Return only the final portion of the entries: the line with "Game (15, 1713)" and every line after it, each one exact.

________________________________________

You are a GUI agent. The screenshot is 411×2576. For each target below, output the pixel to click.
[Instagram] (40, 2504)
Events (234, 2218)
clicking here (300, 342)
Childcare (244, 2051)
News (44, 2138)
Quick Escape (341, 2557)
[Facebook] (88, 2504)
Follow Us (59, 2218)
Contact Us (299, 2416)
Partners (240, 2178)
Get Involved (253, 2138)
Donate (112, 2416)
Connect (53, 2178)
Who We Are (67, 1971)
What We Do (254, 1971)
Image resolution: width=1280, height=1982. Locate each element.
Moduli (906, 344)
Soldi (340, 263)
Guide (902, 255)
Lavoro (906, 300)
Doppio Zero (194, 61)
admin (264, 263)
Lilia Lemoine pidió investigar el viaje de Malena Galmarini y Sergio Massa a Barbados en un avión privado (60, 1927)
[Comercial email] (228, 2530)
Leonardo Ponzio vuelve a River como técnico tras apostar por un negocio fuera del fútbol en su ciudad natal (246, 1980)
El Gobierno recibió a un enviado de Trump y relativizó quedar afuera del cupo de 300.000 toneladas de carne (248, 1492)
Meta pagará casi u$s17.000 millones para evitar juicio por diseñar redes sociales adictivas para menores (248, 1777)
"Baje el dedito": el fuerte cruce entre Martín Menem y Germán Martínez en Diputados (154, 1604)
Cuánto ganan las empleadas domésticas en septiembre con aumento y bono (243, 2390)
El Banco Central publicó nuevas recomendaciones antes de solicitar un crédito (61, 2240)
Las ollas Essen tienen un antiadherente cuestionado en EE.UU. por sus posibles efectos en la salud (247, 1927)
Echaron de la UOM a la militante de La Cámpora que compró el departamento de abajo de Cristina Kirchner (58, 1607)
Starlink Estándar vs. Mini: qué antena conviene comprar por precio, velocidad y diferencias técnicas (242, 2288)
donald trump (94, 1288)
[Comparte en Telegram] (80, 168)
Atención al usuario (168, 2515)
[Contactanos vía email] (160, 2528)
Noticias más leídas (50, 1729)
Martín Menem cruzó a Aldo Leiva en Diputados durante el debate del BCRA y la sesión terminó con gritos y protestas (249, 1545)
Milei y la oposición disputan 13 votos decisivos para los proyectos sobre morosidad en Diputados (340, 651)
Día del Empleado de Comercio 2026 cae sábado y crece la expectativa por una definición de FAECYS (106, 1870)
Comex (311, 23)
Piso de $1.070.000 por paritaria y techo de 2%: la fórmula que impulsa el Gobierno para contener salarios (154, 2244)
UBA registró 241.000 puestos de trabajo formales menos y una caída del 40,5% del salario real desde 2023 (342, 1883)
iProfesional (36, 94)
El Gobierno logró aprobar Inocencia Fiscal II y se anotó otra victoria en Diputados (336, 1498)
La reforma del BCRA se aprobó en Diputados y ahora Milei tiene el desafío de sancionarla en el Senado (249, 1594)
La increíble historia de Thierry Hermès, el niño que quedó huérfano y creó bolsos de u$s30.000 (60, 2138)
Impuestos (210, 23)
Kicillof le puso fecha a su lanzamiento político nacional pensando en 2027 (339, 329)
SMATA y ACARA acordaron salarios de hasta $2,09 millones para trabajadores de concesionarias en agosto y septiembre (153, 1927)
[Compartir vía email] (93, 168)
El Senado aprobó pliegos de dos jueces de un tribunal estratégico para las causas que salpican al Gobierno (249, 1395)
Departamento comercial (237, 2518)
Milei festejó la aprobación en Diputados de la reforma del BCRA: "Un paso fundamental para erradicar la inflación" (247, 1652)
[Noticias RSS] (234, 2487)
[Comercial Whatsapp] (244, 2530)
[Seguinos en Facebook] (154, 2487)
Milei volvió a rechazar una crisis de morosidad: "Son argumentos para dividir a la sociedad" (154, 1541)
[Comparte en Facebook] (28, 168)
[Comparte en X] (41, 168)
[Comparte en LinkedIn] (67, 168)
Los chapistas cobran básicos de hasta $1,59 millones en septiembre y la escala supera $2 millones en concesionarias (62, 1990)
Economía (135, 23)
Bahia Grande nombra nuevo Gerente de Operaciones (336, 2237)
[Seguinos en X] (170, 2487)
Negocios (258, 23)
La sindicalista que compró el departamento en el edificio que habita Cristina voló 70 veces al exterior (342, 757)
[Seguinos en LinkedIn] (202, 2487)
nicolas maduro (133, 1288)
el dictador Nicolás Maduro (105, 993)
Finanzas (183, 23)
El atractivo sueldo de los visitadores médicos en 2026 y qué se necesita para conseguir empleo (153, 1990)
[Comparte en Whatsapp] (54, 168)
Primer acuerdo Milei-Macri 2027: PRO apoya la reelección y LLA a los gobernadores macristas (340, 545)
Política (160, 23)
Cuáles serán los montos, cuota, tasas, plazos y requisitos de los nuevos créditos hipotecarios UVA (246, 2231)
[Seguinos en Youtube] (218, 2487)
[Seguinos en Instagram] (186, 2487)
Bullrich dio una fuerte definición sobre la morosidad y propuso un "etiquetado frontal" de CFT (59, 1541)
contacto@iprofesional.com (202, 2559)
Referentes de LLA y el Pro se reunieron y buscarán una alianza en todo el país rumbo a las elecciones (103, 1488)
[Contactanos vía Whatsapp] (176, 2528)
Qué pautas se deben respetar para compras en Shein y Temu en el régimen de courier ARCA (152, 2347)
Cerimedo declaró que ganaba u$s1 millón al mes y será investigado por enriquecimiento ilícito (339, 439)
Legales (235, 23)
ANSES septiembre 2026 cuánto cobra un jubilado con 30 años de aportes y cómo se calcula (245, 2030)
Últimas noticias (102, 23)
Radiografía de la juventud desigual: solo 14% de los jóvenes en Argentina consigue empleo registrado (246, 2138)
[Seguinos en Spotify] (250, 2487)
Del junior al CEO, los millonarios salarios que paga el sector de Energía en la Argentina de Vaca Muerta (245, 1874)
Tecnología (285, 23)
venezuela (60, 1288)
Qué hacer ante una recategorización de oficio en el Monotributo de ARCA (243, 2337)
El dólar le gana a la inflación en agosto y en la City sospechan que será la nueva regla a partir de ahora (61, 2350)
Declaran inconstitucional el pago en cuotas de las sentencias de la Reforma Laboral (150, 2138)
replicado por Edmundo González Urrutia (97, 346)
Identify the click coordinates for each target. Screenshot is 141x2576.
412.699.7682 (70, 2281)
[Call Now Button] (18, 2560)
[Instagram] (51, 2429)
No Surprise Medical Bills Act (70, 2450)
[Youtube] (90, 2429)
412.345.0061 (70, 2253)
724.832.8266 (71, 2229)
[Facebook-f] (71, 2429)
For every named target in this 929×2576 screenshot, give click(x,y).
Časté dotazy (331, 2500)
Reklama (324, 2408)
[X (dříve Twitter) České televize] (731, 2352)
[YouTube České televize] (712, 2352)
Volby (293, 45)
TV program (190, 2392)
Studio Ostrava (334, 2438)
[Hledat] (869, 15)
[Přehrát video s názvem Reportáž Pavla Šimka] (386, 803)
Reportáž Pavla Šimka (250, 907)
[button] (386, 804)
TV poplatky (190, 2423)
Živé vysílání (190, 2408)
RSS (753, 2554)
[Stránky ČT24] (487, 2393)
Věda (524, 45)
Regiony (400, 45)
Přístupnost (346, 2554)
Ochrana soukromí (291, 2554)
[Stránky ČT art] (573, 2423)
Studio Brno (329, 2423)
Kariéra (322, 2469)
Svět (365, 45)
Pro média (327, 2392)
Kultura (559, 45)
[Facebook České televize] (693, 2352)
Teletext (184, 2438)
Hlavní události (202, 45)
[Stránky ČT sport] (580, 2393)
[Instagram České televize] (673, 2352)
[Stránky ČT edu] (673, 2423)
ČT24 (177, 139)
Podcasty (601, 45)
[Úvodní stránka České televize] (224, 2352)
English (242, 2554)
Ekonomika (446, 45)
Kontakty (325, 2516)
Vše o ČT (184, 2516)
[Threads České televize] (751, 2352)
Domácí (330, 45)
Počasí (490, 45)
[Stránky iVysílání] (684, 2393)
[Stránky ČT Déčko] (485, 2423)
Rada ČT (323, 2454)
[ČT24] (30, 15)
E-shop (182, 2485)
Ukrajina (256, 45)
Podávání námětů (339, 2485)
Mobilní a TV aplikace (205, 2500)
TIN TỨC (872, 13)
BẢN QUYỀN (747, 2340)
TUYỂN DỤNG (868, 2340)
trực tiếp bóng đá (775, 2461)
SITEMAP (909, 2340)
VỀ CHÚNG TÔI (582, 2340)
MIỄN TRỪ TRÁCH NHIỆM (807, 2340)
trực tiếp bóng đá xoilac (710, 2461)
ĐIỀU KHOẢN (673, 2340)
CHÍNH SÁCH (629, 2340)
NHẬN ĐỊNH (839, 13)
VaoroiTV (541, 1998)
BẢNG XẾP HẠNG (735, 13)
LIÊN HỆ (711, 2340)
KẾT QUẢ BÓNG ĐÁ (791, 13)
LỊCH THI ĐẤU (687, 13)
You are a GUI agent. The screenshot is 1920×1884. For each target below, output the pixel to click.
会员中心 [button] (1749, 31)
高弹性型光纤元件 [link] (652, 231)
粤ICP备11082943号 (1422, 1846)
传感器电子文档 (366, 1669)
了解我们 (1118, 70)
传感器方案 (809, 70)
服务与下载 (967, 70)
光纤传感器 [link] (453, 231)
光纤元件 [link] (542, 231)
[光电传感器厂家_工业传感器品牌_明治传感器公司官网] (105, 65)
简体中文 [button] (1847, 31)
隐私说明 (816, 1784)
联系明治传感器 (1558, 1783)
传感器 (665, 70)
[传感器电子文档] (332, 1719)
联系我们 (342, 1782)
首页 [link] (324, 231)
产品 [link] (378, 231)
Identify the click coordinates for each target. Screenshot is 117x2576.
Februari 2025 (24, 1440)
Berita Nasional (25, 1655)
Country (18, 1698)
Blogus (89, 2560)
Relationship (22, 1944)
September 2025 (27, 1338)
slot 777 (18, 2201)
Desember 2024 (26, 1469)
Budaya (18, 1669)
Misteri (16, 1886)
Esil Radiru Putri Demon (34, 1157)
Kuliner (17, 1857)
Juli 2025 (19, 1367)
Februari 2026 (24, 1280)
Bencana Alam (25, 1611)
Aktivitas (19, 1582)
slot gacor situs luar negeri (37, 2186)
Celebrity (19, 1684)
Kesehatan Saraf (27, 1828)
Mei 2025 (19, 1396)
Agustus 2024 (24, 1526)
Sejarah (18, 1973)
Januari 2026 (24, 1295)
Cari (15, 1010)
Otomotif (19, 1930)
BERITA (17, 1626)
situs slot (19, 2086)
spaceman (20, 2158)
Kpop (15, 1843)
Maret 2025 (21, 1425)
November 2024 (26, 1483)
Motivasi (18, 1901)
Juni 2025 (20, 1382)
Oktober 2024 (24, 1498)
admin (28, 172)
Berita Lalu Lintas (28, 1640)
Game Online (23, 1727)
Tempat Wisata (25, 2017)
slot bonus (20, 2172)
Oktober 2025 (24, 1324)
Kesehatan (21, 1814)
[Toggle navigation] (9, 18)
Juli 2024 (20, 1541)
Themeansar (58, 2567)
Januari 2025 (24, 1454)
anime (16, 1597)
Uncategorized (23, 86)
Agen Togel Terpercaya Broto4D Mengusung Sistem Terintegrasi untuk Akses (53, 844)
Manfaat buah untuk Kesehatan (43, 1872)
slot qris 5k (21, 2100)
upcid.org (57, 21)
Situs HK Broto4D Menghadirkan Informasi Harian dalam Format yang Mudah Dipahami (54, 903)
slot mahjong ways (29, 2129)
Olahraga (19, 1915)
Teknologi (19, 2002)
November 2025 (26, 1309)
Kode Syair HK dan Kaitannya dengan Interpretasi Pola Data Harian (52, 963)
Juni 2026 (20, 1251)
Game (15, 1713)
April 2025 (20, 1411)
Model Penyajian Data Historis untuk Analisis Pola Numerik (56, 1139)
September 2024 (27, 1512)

________________________________________

TASK RESULT:
Game (15, 1713)
April 2025 (20, 1411)
Model Penyajian Data Historis untuk Analisis Pola Numerik (56, 1139)
September 2024 (27, 1512)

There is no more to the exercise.